本棚には結構奥行きがあり、文庫を縦に3列まで並べることが可能です。試しに冊数を数えてみたら、横1列に30冊。それが1つの棚に3列あるので、1段で90冊。その棚が全部で6段あるので、合計540冊。避難している本を含めて、全部で600冊強というところ。火をつけたら、さぞかしよく燃えるでしょう。数々の思い出と共に。


ところでこの本棚、家では確かに本棚として酷使されてはいますが、本来は本を収納するものではなく、食器棚として使われるべきもの。でも家にはそれほど食器は多くなく、すでに食器棚は足りていたので、食器棚は否応なしに本棚となりました。なぜ食器棚が余計にあるかというと、譲ってもらったモノだから。
この本棚(食器棚)を譲ってくれた知人は、僕よりかなり年上で、設計士として立派に仕事をしていましたが、ある時から、突然フィリピン女性に熱をあげ、挙句「フィリピンで暮らすことになったから」と、家具一式を知人たちに譲ることにしました。僕が譲り受けたのは、食器棚とモーリスのアコースティックギターでした。こうして意気揚々とフィリピンに旅立った知人は、向こうで全財産を騙し取られ、ほとんど無一文の状態で帰国。財産への執念か、女性への復讐心か、それとも底知れぬ愛情なのか、そこらへんは定かではありませんが、日本で金策を整えると、再度フィリピンへ。以降現在に至るまで、音信不通の行方不明。

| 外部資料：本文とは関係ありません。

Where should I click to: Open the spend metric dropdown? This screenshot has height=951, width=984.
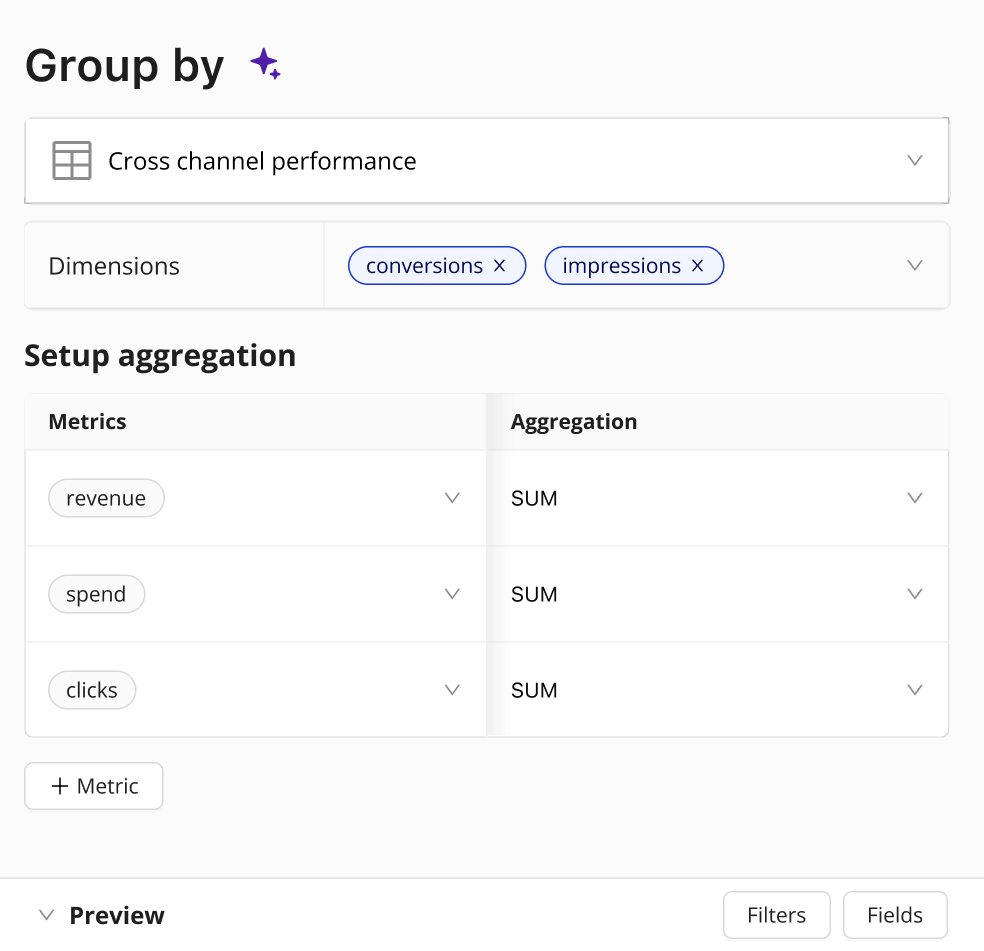452,594
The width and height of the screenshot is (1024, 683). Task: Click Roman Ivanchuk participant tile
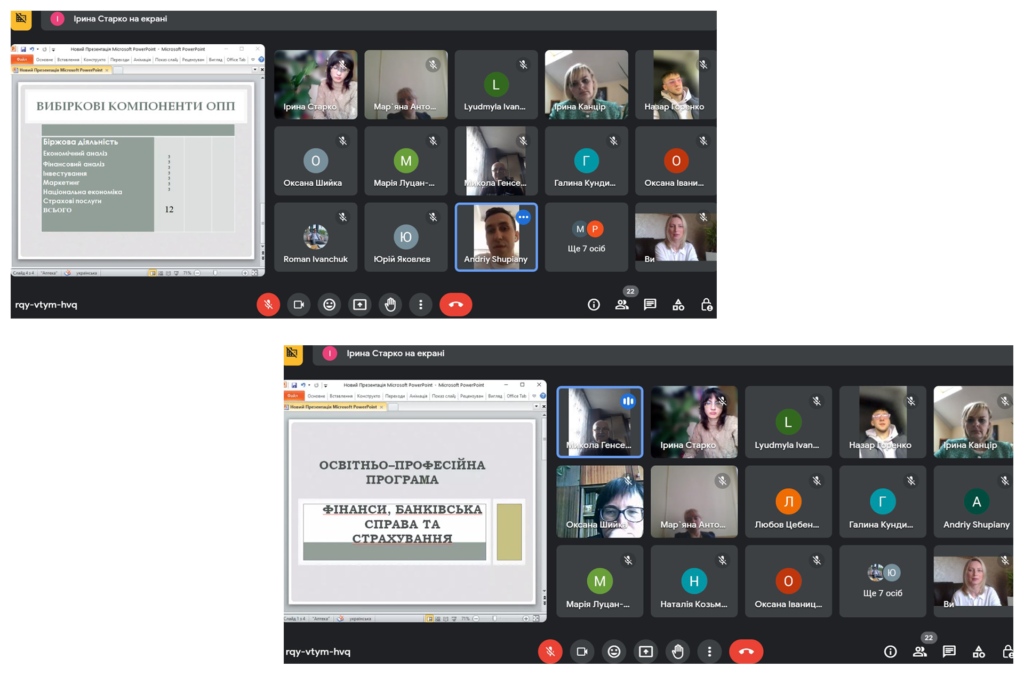315,237
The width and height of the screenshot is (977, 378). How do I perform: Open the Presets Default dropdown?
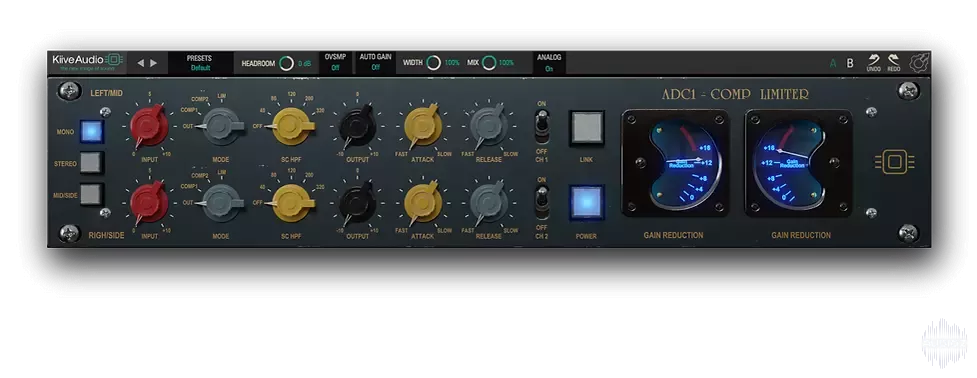coord(200,63)
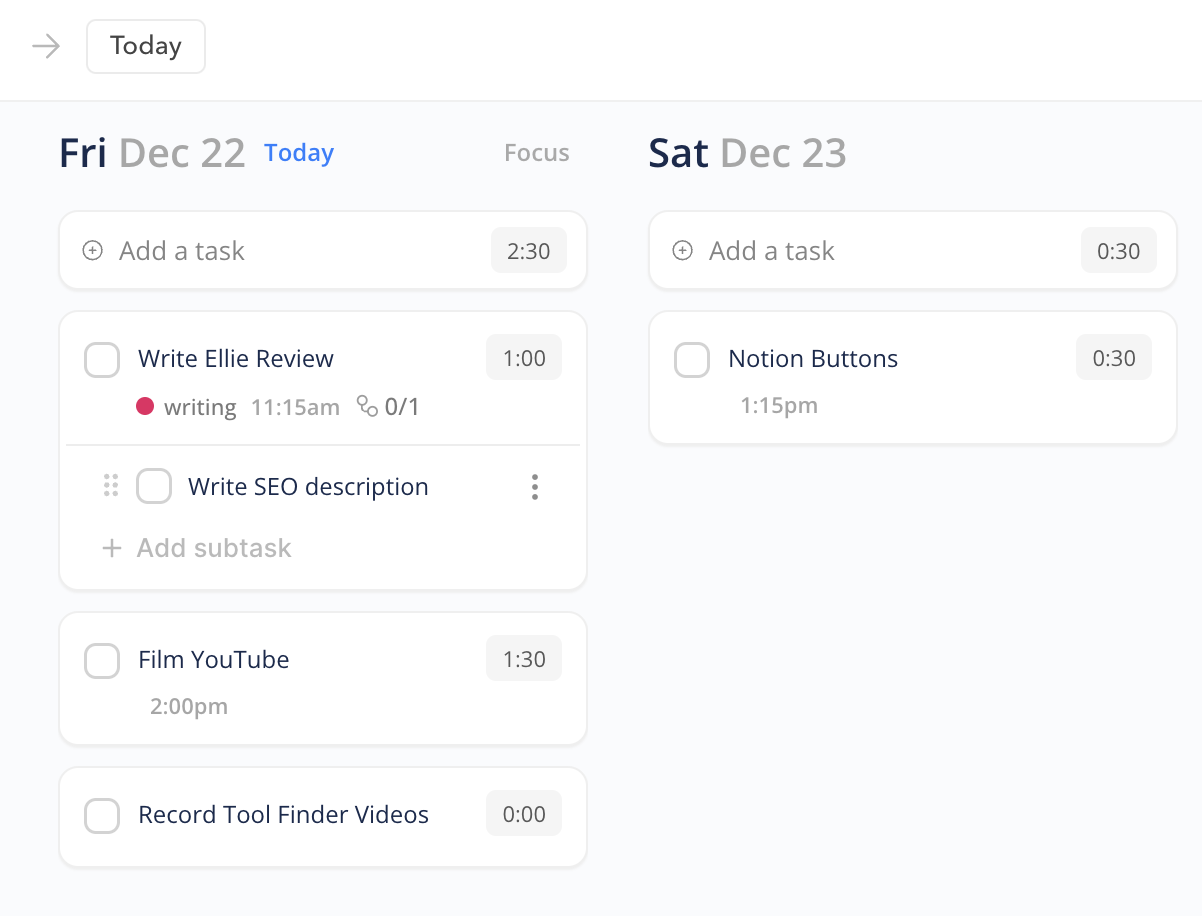
Task: Add a subtask under Write Ellie Review
Action: [213, 548]
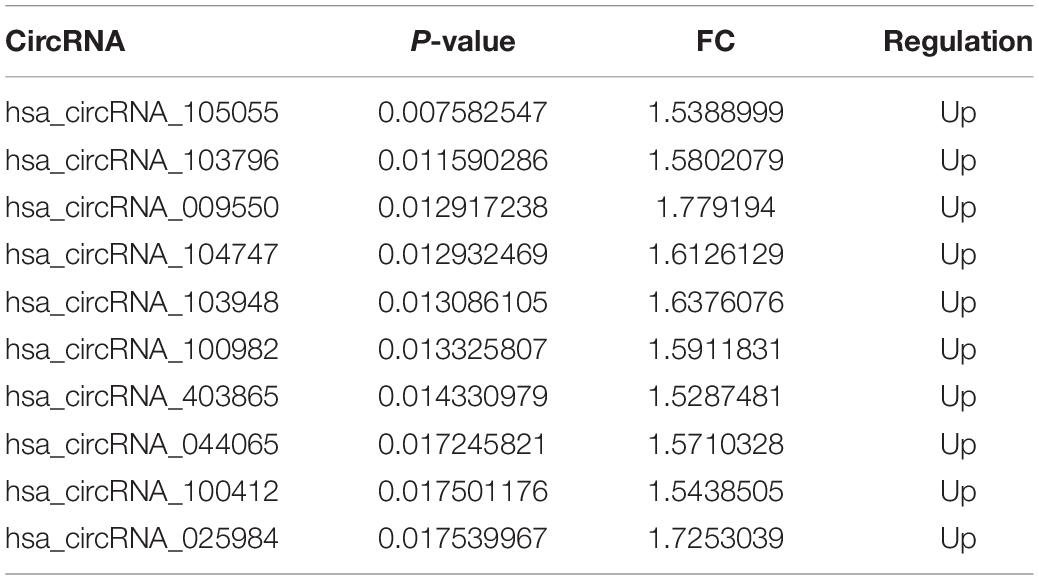
Task: Select the hsa_circRNA_100412 cell
Action: coord(142,491)
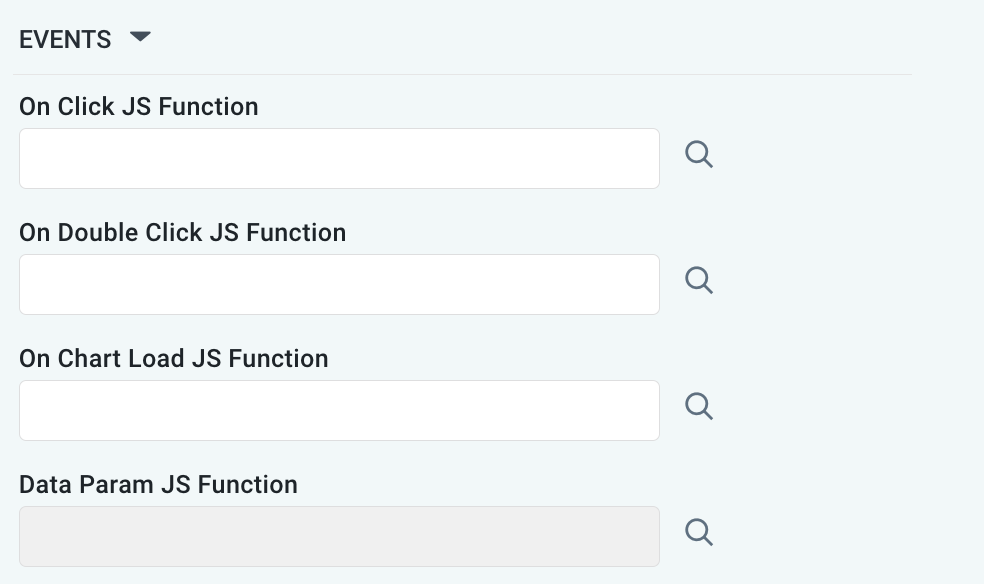Click the On Double Click JS Function label
The image size is (984, 584).
click(183, 233)
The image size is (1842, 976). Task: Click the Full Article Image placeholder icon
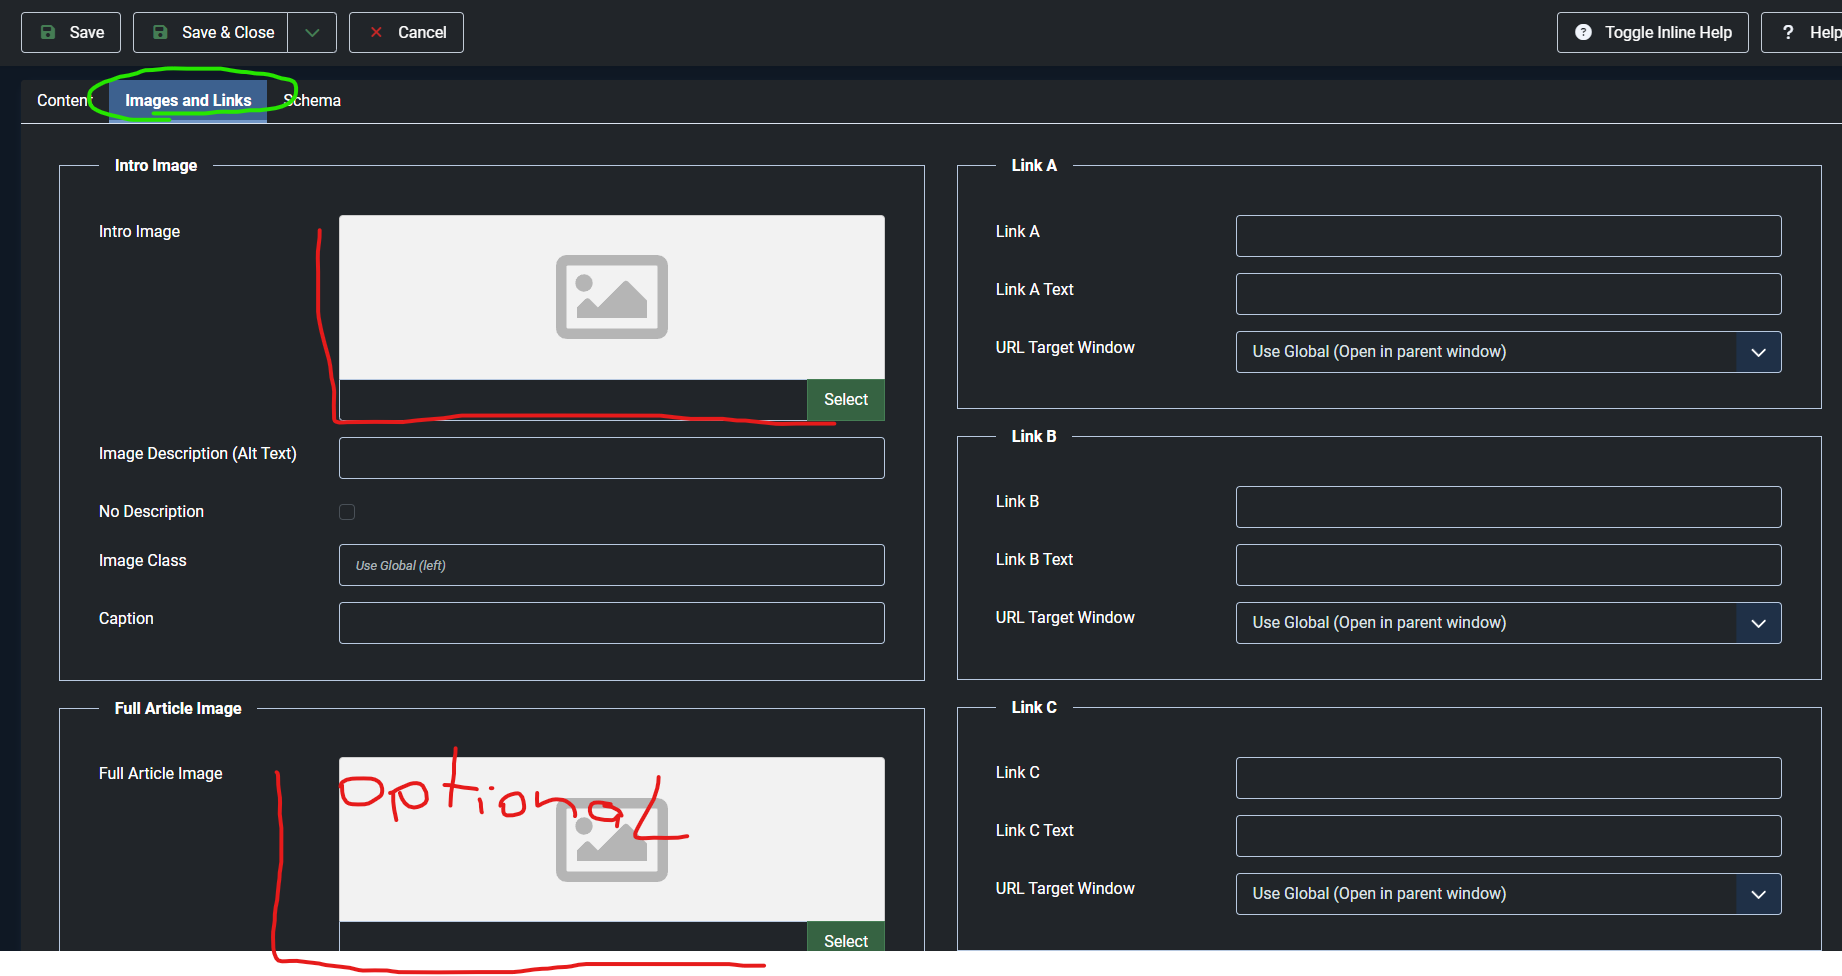coord(611,840)
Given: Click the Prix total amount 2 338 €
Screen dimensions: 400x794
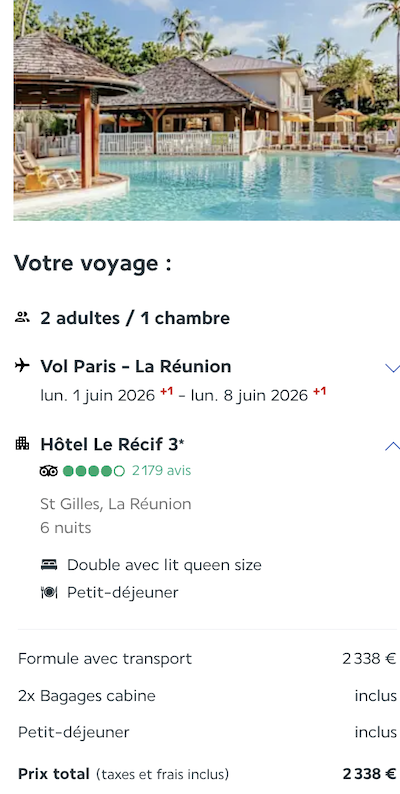Looking at the screenshot, I should point(370,774).

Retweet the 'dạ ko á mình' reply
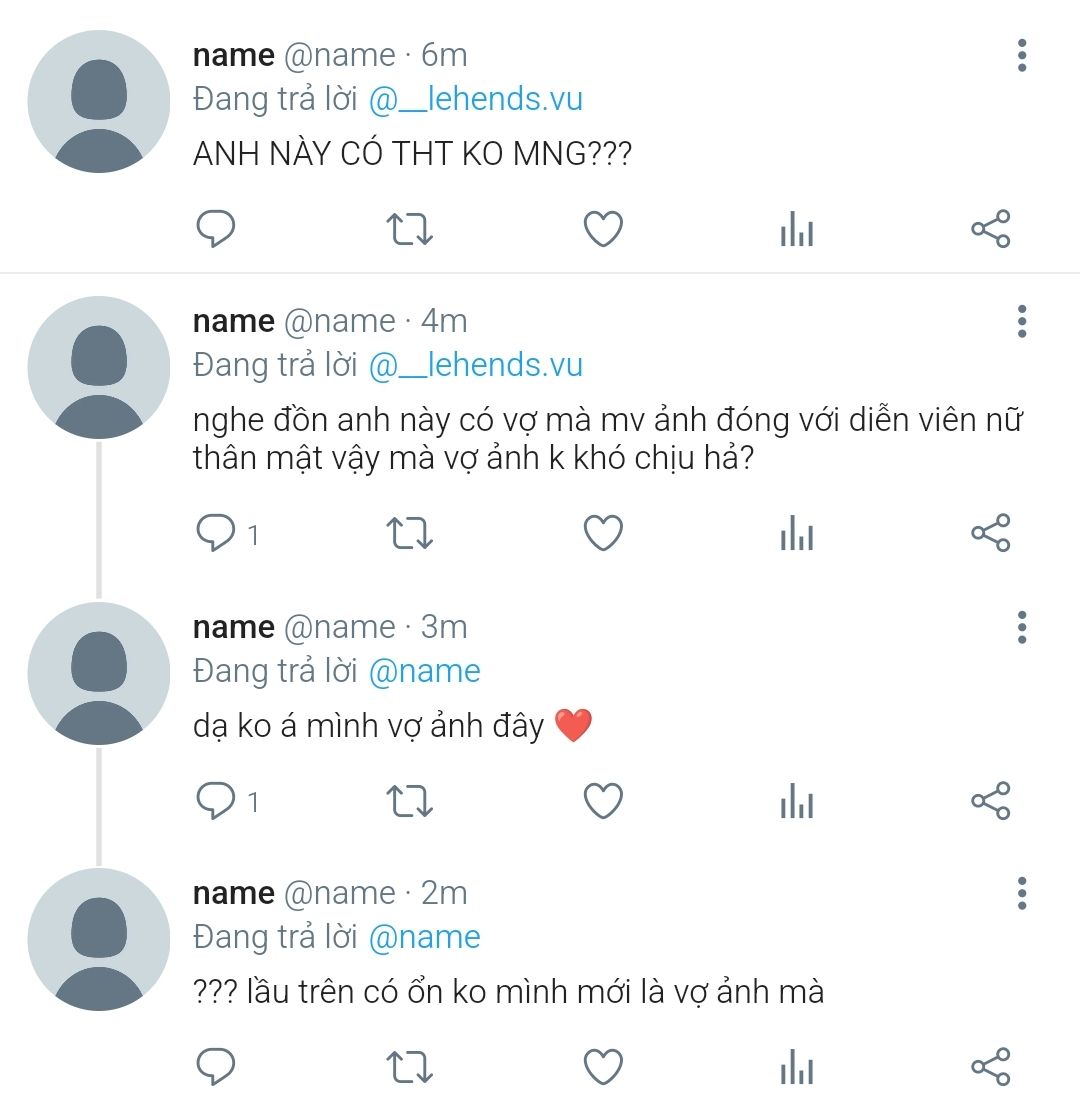pos(409,801)

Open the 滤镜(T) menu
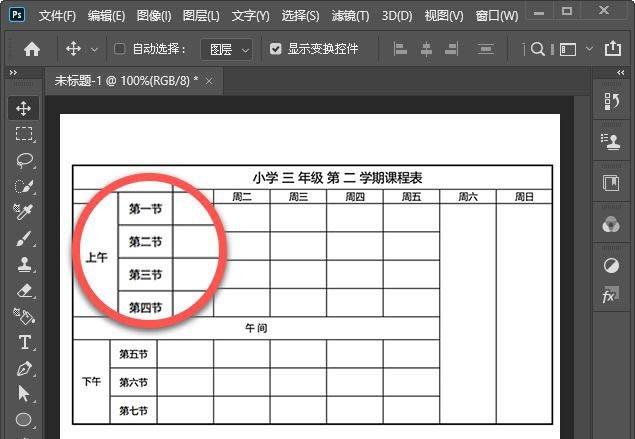[350, 16]
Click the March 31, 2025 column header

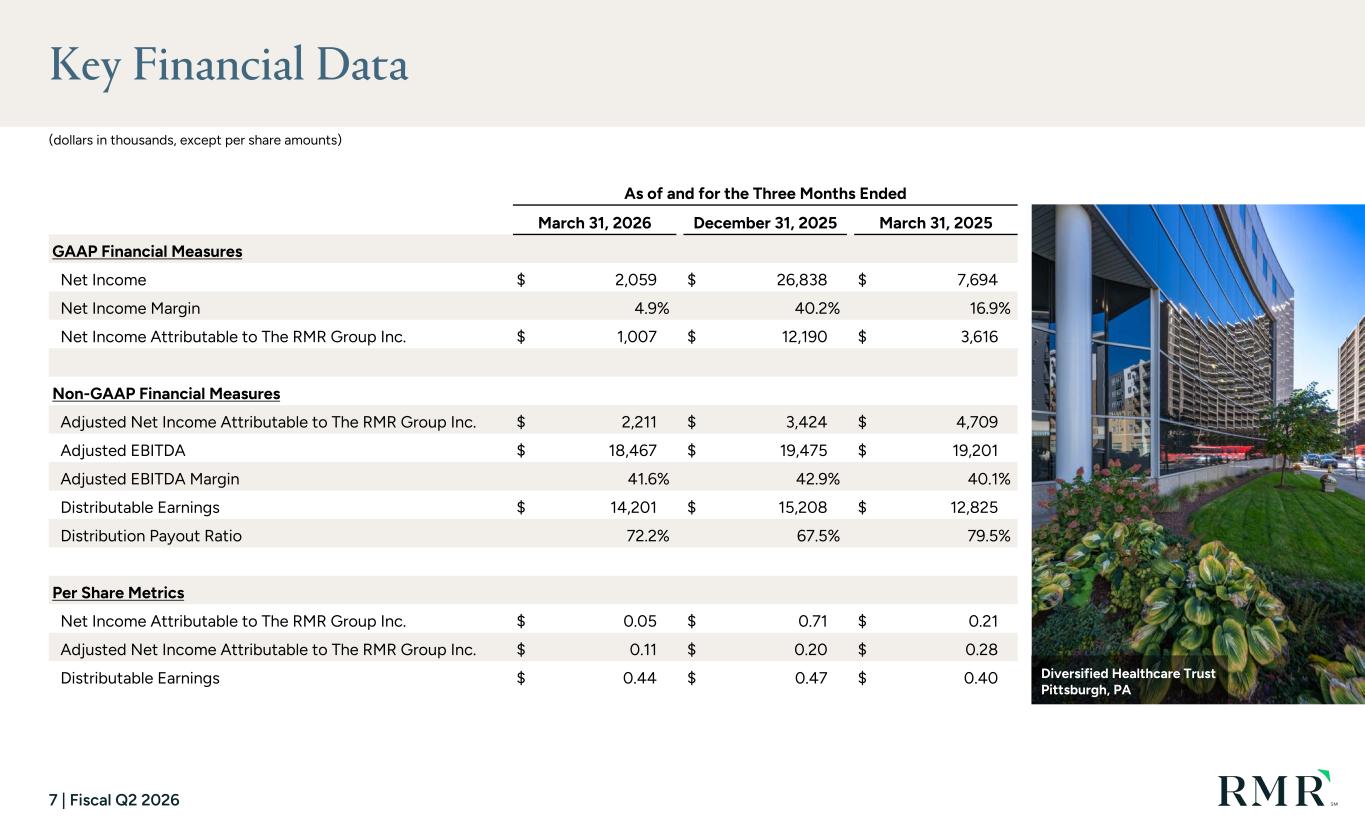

もちろん元気でいれば良いとは思うものの、僕は何となく、彼がフィリピンのどこかの海に沈んでいるような気がしてなりません。
だから残された食器棚とギターは、僕にとっては彼の遺品となりました。


親しかった人たちから、勝手に哀れまれたり、馬鹿にされたりという別れ方となりましたが、僕としては、そんな人生の幕引きも、まぁありっちゃありなんじゃない?と思っています。彼が設計したモノは、この世にキチンと残されています。そういや食器棚もギターも、ほぼ木製だから、海では浮くんだろうな。